Recyclable and sustainable batteries are a prerequisite for a green energy revolution, as the rapidly increasing demand for batteries is driving up the consumption of rare raw materials like lithium.
Two spin-off ventures, stemming from various ETH Zurich research, are working to solve this problem by applying innovative production and manufacturing techniques in the battery domain.
BTRY, an ETH spin-off, creates ultra-fast-charging batteries that can withstand temperature changes and are appropriate for various uses. Another firm, 8inks, hopes to standardize a cutting-edge manufacturing process that will allow it to create customized batteries.
Ultra-fast charging, solid-state design
Liquid electrolytes are found inside conventional lithium-ion batteries, the kind that is currently found in notebook computers and smartphones.
Because of this, the batteries are susceptible to temperature changes and can quickly catch fire at high temperatures, for example. Additionally, it takes some time for traditional batteries to recharge.
As a result, BTRY has created a solid-state battery with thin layer construction that can significantly reduce charging times. When it comes to the components of their battery and the production method, the researchers completely eschew using liquids.
According to the BTRY team, the main benefit of its solid-state batteries is their extreme temperature resistance. As a result, they can be employed in applications that require them to function at extremely high or low temperatures, such as sensors that identify vapor leaks or during medication delivery.

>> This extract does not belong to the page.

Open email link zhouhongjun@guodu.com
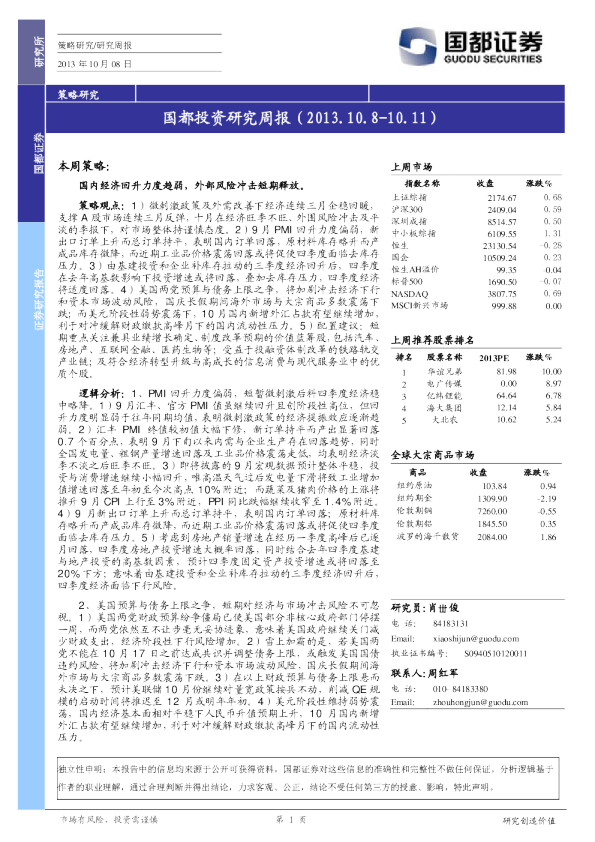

Utilizing a coating technique derived from semiconductor production, BTRY’s battery design offers advanced efficiency. Within a vacuum, wafer-thin battery cells are meticulously stacked, creating a revolutionary design.
The team claims the innovation facilitates ultra-fast recharging, completing in approximately one minute. Moreover, the battery’s unique structure ensures a lifespan of approximately ten times longer than its conventional counterparts.

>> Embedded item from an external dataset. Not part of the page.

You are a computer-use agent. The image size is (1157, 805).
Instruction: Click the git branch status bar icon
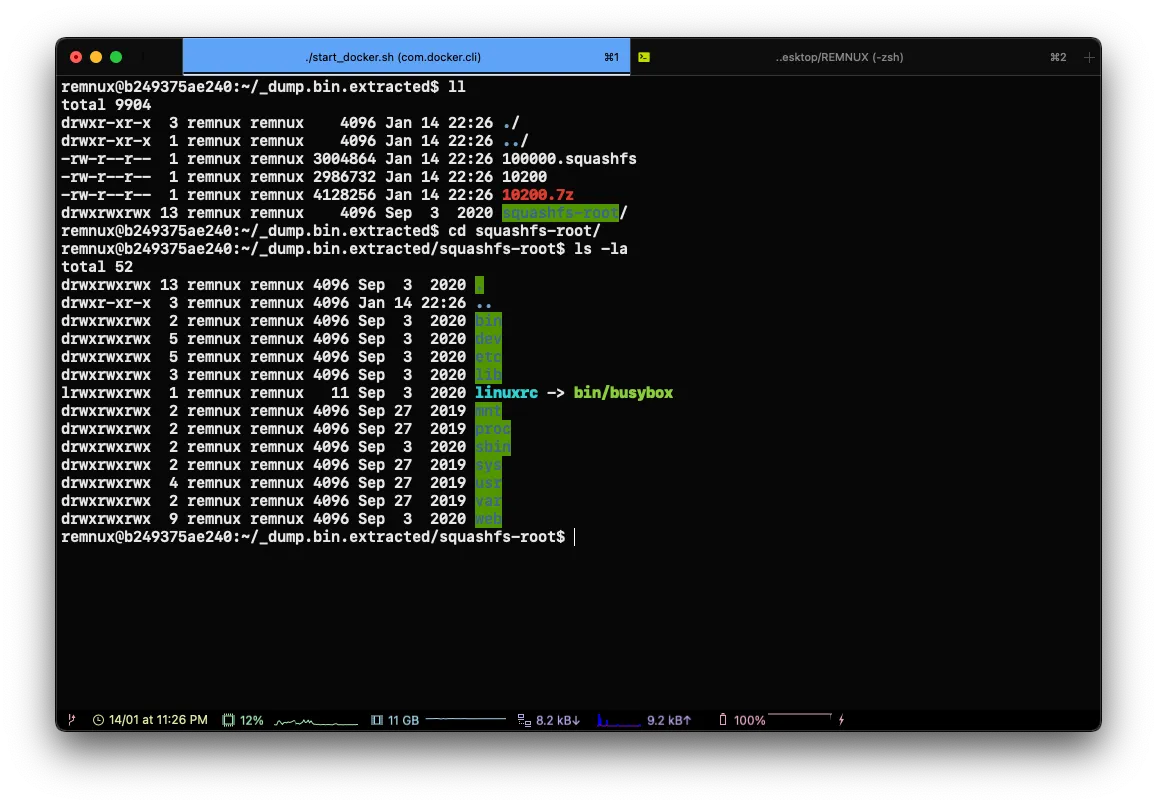72,720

The resulting product resembles a thin foil, with coatings so delicate that the final thickness is thinner than a human hair.
The team sees the battery’s potential in various applications, such as consumer electronics, space operations, and Internet of Things sensors.
Multilayer coating innovation
ETH spin-off 8inks distinguishes itself from other battery producers with its cutting-edge manufacturing process. It seeks to replace the so-called slot die technology, a manufacturing standard for lithium-ion batteries that has essentially not altered in the last 30 years.
The team created a method known as “multilayer curtain coating.” The active substance that stores the lithium-ion can be applied in many thin layers to customize the coating process to the specific needs.
The approach supports, among other things, the scaling of solid-state batteries because of the variation in the thickness and material properties of the different layers. According to the team, the method also greatly accelerates the coating speed of the battery electrodes, making it ideal for meeting the increasing demand.
Currently, the 8inks staff is investigating various types, from coin batteries to pouch cells similar to those used in cellphones. For example, the technology for electric car batteries should be scalable to a greater industrial scale.
“We aim to use our manufacturing technique to develop solutions for the storage of renewable energies. This is the only way of meeting the enormous rise in demand for high-performance batteries in the long term,” said Paul Baade, founder of 8inks, in a statement.